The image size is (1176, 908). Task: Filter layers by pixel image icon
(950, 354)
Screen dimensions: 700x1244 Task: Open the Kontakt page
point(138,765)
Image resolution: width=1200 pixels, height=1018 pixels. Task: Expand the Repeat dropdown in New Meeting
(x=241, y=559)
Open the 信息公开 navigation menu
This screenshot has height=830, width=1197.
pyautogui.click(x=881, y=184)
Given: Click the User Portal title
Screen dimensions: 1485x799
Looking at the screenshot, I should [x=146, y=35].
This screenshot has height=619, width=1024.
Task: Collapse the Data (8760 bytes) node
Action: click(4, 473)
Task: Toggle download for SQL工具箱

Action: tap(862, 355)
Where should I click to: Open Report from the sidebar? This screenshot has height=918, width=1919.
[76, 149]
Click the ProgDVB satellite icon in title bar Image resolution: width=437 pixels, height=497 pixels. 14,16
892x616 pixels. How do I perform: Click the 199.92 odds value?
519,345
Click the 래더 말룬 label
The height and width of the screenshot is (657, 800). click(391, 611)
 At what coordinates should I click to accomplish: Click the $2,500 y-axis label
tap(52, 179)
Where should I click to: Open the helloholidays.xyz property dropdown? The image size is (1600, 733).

· · · · ·

— TASK OBJECTIVE —
Lay out the records above as a Markdown table with the columns "Row" and "Line". Give each non-blank line its own numbered row.

— SOLVED PROBLEM —
| Row | Line |
|---|---|
| 1 | The image size is (1176, 908). Task: Filter layers by pixel image icon |
| 2 | (950, 354) |
| 3 | Screen dimensions: 700x1244 Task: Open the Kontakt page |
| 4 | point(138,765) |
| 5 | Image resolution: width=1200 pixels, height=1018 pixels. Task: Expand the Repeat dropdown in New Meeting |
| 6 | (x=241, y=559) |
| 7 | Open the 信息公开 navigation menu |
| 8 | This screenshot has height=830, width=1197. |
| 9 | pyautogui.click(x=881, y=184) |
| 10 | Given: Click the User Portal title |
| 11 | Screen dimensions: 1485x799 |
| 12 | Looking at the screenshot, I should [x=146, y=35]. |
| 13 | This screenshot has height=619, width=1024. |
| 14 | Task: Collapse the Data (8760 bytes) node |
| 15 | Action: click(4, 473) |
| 16 | Task: Toggle download for SQL工具箱 |
| 17 | Action: tap(862, 355) |
| 18 | Where should I click to: Open Report from the sidebar? This screenshot has height=918, width=1919. |
| 19 | [76, 149] |
| 20 | Click the ProgDVB satellite icon in title bar Image resolution: width=437 pixels, height=497 pixels. 14,16 |
| 21 | 892x616 pixels. How do I perform: Click the 199.92 odds value? |
| 22 | 519,345 |
| 23 | Click the 래더 말룬 label |
| 24 | The height and width of the screenshot is (657, 800). click(391, 611) |
| 25 |  At what coordinates should I click to accomplish: Click the $2,500 y-axis label |
| 26 | tap(52, 179) |
| 27 | Where should I click to: Open the helloholidays.xyz property dropdown? The image size is (1600, 733). |